Em Recife essas “mudanças de lugares” transformam-se em característica e condição fundamental a quem chega para a festa. No reinado de momo, homens enormes e mulheres fortes se tornam crianças inseguras e carentes e que, muitas vezes, brincam ao lado de seus filhos super-heróis. Invertem-se os papeis sociais e em outras situações, os lugares de poder pautados nas relações de gênero, serão divertidamente alterados para que mulheres subjuguem seus homens. E presos por coleiras verdadeiros brutamontes se transformam em escravos sexuais. As masculinidades cedem espaços ao feminino para assumir o tom da gozação e machões vestem roupas de mulheres, muitas vezes de suas próprias esposas ou namoradas, para desfilarem sensualidades e seduções nunca antes permitidas. Os papeis de gênero ao se reconfigurarem neutralizam a norma heterossexista e “abrem-se alas” as mais variadas experimentações.

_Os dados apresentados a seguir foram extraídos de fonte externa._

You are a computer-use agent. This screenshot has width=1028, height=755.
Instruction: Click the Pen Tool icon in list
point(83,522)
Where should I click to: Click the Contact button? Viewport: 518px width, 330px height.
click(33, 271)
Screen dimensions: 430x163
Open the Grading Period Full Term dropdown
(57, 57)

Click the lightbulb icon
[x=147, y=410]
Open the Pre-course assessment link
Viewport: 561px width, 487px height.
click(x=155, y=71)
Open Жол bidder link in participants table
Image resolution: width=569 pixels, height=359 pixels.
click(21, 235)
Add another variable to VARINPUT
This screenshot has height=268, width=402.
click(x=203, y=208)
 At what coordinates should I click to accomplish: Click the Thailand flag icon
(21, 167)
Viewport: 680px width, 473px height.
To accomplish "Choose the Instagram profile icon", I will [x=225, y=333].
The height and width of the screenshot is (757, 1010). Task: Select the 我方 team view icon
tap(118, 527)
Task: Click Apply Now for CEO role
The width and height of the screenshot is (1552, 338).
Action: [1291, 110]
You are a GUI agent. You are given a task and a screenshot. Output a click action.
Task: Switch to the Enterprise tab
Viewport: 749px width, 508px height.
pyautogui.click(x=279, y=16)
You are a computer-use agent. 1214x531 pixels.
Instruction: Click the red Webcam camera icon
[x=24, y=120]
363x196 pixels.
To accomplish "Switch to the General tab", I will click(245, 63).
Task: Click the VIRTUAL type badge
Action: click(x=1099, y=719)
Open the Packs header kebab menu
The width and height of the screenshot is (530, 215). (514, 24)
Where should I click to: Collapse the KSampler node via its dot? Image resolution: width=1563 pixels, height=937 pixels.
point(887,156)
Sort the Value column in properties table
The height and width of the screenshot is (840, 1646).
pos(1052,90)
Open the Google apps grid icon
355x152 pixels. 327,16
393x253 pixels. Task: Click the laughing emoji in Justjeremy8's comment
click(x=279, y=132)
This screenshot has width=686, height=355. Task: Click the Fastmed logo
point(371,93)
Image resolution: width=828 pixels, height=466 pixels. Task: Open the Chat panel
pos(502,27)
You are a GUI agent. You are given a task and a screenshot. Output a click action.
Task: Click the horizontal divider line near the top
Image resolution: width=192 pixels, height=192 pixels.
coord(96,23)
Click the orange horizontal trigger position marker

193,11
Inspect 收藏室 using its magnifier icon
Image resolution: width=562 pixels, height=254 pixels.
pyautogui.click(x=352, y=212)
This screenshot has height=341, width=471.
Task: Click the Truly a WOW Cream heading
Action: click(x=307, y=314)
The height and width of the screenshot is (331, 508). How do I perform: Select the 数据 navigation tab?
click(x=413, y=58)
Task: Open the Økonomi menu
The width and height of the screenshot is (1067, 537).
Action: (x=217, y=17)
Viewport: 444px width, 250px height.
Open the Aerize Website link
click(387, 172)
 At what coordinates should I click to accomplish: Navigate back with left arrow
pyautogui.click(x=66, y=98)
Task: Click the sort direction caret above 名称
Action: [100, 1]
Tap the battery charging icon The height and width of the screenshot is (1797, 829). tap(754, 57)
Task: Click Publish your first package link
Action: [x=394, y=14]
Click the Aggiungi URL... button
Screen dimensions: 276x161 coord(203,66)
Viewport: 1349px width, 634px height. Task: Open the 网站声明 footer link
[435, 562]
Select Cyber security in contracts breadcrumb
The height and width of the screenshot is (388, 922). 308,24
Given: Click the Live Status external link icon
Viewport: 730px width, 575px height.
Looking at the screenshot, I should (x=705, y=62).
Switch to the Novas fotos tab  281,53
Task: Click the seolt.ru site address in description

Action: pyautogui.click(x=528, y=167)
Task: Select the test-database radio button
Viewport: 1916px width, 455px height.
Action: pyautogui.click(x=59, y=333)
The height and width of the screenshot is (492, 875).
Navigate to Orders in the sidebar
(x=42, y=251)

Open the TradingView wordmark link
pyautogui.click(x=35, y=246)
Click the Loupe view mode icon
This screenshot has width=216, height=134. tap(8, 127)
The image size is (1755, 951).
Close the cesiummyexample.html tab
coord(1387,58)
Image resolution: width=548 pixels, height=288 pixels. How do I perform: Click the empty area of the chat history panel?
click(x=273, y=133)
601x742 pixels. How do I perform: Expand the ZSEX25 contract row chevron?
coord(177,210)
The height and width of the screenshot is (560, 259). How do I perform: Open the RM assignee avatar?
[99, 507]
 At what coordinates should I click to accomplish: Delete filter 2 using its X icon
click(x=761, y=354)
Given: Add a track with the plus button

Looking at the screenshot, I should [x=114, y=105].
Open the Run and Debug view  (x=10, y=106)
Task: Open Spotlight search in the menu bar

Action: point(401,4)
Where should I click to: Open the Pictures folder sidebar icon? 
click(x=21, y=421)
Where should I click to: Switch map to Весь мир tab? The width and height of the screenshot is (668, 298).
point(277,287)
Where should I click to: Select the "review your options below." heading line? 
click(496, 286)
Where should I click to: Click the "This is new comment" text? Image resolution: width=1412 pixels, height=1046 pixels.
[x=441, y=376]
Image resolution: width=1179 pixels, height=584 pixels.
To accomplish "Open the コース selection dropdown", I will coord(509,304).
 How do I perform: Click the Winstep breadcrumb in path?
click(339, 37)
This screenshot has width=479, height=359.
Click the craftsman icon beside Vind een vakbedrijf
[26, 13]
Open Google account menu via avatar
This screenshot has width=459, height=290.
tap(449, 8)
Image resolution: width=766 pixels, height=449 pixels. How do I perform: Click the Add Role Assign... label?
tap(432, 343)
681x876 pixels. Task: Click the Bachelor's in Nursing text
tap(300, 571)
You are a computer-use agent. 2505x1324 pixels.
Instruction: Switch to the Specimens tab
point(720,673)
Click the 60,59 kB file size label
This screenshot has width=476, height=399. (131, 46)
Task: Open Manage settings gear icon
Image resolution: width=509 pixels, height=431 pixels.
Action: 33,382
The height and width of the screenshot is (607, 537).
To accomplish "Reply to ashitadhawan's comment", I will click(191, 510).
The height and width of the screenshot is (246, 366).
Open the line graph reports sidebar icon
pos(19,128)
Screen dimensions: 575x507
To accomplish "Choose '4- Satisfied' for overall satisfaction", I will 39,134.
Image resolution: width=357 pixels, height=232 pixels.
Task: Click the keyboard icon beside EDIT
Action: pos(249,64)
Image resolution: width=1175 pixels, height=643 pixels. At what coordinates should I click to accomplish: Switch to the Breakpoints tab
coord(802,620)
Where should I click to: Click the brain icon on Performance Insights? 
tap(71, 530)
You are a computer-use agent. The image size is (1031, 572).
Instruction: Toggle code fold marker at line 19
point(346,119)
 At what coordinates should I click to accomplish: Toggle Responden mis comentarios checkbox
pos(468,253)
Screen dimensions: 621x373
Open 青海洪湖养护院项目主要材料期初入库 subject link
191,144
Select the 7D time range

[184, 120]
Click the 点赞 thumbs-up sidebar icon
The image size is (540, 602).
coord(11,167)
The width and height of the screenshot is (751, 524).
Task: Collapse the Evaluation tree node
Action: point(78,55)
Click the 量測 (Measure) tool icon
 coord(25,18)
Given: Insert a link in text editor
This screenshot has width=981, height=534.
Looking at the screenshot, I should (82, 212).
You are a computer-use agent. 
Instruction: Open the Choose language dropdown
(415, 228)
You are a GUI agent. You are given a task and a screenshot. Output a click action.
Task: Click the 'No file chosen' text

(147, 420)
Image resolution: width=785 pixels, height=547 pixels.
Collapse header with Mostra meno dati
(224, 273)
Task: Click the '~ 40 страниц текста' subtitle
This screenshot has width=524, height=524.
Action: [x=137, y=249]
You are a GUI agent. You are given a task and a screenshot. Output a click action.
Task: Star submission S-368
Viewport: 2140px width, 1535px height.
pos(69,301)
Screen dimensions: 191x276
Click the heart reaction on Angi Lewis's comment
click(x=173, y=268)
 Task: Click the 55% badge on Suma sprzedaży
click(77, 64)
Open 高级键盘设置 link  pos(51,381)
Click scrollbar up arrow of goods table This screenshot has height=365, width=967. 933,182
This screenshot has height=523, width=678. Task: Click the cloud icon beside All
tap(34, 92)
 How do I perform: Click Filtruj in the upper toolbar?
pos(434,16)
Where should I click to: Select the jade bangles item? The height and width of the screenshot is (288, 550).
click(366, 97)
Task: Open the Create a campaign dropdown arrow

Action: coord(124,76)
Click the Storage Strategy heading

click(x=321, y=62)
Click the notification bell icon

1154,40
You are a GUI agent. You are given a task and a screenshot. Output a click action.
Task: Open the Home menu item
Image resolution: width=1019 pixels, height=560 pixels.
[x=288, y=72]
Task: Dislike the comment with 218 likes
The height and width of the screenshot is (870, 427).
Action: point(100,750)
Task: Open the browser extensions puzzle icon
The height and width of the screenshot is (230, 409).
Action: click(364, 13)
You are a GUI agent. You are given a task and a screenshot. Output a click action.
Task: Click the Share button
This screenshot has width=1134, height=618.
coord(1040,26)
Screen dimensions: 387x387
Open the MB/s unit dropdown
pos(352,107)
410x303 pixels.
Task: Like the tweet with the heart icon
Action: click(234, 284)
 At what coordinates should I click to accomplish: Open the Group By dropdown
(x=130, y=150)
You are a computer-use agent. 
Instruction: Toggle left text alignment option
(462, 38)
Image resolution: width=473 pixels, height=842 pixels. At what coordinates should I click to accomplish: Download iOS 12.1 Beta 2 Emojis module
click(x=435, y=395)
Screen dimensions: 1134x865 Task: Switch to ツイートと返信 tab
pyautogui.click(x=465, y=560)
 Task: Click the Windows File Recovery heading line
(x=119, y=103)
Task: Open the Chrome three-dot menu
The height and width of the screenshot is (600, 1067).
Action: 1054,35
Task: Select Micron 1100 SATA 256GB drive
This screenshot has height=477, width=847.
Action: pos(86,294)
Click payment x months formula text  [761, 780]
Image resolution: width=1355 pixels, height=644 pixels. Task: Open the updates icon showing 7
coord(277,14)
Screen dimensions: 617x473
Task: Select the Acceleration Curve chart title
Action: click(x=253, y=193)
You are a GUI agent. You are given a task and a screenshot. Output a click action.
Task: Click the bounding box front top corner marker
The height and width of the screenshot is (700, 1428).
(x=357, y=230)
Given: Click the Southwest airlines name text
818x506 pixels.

Acredito que nosso carnaval torna-se então um espaço de autorizo para viabilizar as emergências das novas identidades. Tudo se torna plural e nada é verdadeiramente o que parece ou representa ser. Nesse jogo ilusório a catarse se personifica nas vivências das sexualidades e homenzarrões sérios e másculos se comportam como verdadeiras mocinhas perigosas e atrevidas para dispensarem cortejos e carícias a outros homens ou mulheres. Penso que neste sentido, a liberdade ou libertinagem permitida autoriza uma certa e momentânea bissexualização dos corpos numa conduta que excita e desperta para desejos latentes e inconfessáveis. As variações e variedades das parcerias afetivas e sexuais multiplicam-se ao passo que marujos barbados e musculosos acompanhados de efebos mancebos simulam ou revelam envolvimentos eróticos e/ou erotizados entre si. Gregos e Romanos se juntam e desfilam de saias ou em roupas curtas e decotadas, e em seus movimentos firmes ou macios, parecem se transformar em seres híbridos.

Mulheres fartas se apertam em frágeis colêtes ou exibem os excessos em minúsculos biquínis coloridos. São espanholas, portuguesas, lavadeiras, empregadas domésticas, evangélicas e freiras, que juntam-se a tantas outras, em noivas, mulheres maravilha, secundaristas e melindrosas. Mas também brincam de piratas caolhos, policiais, palhaços e presidentes. E têm de tudo. Numa festa onde a irreverência dita as formas, a lista de animais e objetos inanimados espanta tanto quanto a criatividade que as vezes se torna duvidosa e confusa. Assim, enormes quantidades de vacas, misturadas a coelhos e coelhas, gatos e gatas e cachorros se encontram com galinhas e galos (e porque não frangos?) em meio à multidão. E lá se vão também bacias sanitárias, mosqueteiros, bacias de lavar roupas, ferros ambulantes e bóias infláveis, em meio a anjos e demônios que caminham de mãos dadas. Penso que estes corpos parecem imersos numa espécie de processo de subjetivação coletiva, onde vilãs/ões e mocinhas/os compartilham da mesma cumplicidade cênica, e onde já não existem o bem e o mau, e nem o certo ou errado, pois o carnaval recifense é assim.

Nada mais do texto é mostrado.